→ EXERCISE GOAL:
What you return should be the full listing, exactly as given.
*** PROVIDED RECORDS ***
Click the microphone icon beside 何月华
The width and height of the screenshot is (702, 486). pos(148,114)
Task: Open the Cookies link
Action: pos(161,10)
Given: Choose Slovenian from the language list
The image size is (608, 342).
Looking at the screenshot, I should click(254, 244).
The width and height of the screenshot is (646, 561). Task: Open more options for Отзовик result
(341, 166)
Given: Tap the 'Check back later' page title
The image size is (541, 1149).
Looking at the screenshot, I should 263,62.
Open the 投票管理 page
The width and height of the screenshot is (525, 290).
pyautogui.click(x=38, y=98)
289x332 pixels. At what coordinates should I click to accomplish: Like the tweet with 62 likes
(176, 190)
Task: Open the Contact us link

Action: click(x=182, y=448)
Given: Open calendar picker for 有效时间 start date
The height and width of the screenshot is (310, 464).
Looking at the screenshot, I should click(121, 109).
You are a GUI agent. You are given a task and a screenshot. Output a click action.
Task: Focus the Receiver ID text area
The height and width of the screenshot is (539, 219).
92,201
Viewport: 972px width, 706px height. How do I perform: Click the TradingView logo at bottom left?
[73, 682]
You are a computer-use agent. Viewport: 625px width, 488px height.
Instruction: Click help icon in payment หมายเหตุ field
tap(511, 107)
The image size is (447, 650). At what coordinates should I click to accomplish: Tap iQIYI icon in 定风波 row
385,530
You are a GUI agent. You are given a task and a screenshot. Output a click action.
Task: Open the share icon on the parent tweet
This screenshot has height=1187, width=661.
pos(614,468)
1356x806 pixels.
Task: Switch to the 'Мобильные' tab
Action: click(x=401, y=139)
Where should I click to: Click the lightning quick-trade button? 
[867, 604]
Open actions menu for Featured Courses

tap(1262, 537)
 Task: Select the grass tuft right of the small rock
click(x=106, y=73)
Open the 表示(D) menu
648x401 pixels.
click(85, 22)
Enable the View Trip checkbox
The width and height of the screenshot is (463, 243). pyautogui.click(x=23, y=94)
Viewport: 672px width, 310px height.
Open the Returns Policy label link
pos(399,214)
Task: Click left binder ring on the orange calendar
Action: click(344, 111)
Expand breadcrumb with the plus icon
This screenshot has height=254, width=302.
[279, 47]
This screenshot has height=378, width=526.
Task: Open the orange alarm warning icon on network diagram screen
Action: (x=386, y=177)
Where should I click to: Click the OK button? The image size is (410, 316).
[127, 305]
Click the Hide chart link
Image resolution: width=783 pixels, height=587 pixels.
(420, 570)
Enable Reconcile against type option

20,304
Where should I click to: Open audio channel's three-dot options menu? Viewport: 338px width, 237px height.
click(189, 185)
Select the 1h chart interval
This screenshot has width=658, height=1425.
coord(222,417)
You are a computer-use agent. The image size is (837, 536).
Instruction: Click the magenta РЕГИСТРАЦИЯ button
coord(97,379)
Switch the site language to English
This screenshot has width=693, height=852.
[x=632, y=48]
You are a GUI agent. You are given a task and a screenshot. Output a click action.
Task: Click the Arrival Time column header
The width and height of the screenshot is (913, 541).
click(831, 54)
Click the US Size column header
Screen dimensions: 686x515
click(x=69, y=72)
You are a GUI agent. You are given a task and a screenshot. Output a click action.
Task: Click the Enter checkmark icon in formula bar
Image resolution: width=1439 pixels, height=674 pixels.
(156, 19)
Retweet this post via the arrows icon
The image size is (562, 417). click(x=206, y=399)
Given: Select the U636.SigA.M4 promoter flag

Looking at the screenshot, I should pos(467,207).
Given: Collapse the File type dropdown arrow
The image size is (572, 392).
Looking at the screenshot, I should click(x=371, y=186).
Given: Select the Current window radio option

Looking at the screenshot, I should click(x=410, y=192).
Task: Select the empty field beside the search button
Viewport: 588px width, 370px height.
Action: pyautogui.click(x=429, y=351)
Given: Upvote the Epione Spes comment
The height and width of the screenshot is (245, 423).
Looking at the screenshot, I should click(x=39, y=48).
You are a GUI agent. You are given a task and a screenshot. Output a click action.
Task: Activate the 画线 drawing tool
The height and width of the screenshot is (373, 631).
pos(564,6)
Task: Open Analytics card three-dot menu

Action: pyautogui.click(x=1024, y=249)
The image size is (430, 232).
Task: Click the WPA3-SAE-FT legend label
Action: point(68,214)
***
→ TASK ANSWER:
Click the microphone icon beside 何月华
The width and height of the screenshot is (702, 486). pos(148,114)
Task: Open the Cookies link
Action: pos(161,10)
Given: Choose Slovenian from the language list
The image size is (608, 342).
Looking at the screenshot, I should click(254, 244).
The width and height of the screenshot is (646, 561). Task: Open more options for Отзовик result
(341, 166)
Given: Tap the 'Check back later' page title
The image size is (541, 1149).
Looking at the screenshot, I should 263,62.
Open the 投票管理 page
The width and height of the screenshot is (525, 290).
pyautogui.click(x=38, y=98)
289x332 pixels. At what coordinates should I click to accomplish: Like the tweet with 62 likes
(176, 190)
Task: Open the Contact us link

Action: click(x=182, y=448)
Given: Open calendar picker for 有效时间 start date
The height and width of the screenshot is (310, 464).
Looking at the screenshot, I should click(121, 109).
You are a GUI agent. You are given a task and a screenshot. Output a click action.
Task: Focus the Receiver ID text area
The height and width of the screenshot is (539, 219).
92,201
Viewport: 972px width, 706px height. How do I perform: Click the TradingView logo at bottom left?
[73, 682]
You are a computer-use agent. Viewport: 625px width, 488px height.
Instruction: Click help icon in payment หมายเหตุ field
tap(511, 107)
The image size is (447, 650). At what coordinates should I click to accomplish: Tap iQIYI icon in 定风波 row
385,530
You are a GUI agent. You are given a task and a screenshot. Output a click action.
Task: Open the share icon on the parent tweet
This screenshot has height=1187, width=661.
pos(614,468)
1356x806 pixels.
Task: Switch to the 'Мобильные' tab
Action: click(x=401, y=139)
Where should I click to: Click the lightning quick-trade button? 
[867, 604]
Open actions menu for Featured Courses

tap(1262, 537)
 Task: Select the grass tuft right of the small rock
click(x=106, y=73)
Open the 表示(D) menu
648x401 pixels.
click(85, 22)
Enable the View Trip checkbox
The width and height of the screenshot is (463, 243). pyautogui.click(x=23, y=94)
Viewport: 672px width, 310px height.
Open the Returns Policy label link
pos(399,214)
Task: Click left binder ring on the orange calendar
Action: click(344, 111)
Expand breadcrumb with the plus icon
This screenshot has height=254, width=302.
[279, 47]
This screenshot has height=378, width=526.
Task: Open the orange alarm warning icon on network diagram screen
Action: (x=386, y=177)
Where should I click to: Click the OK button? The image size is (410, 316).
[127, 305]
Click the Hide chart link
Image resolution: width=783 pixels, height=587 pixels.
(420, 570)
Enable Reconcile against type option

20,304
Where should I click to: Open audio channel's three-dot options menu? Viewport: 338px width, 237px height.
click(189, 185)
Select the 1h chart interval
This screenshot has width=658, height=1425.
coord(222,417)
You are a computer-use agent. The image size is (837, 536).
Instruction: Click the magenta РЕГИСТРАЦИЯ button
coord(97,379)
Switch the site language to English
This screenshot has width=693, height=852.
[x=632, y=48]
You are a GUI agent. You are given a task and a screenshot. Output a click action.
Task: Click the Arrival Time column header
The width and height of the screenshot is (913, 541).
click(831, 54)
Click the US Size column header
Screen dimensions: 686x515
click(x=69, y=72)
You are a GUI agent. You are given a task and a screenshot. Output a click action.
Task: Click the Enter checkmark icon in formula bar
Image resolution: width=1439 pixels, height=674 pixels.
(156, 19)
Retweet this post via the arrows icon
The image size is (562, 417). click(x=206, y=399)
Given: Select the U636.SigA.M4 promoter flag

Looking at the screenshot, I should pos(467,207).
Given: Collapse the File type dropdown arrow
The image size is (572, 392).
Looking at the screenshot, I should click(x=371, y=186).
Given: Select the Current window radio option

Looking at the screenshot, I should click(x=410, y=192).
Task: Select the empty field beside the search button
Viewport: 588px width, 370px height.
Action: pyautogui.click(x=429, y=351)
Given: Upvote the Epione Spes comment
The height and width of the screenshot is (245, 423).
Looking at the screenshot, I should click(x=39, y=48).
You are a GUI agent. You are given a task and a screenshot. Output a click action.
Task: Activate the 画线 drawing tool
The height and width of the screenshot is (373, 631).
pos(564,6)
Task: Open Analytics card three-dot menu

Action: pyautogui.click(x=1024, y=249)
The image size is (430, 232).
Task: Click the WPA3-SAE-FT legend label
Action: point(68,214)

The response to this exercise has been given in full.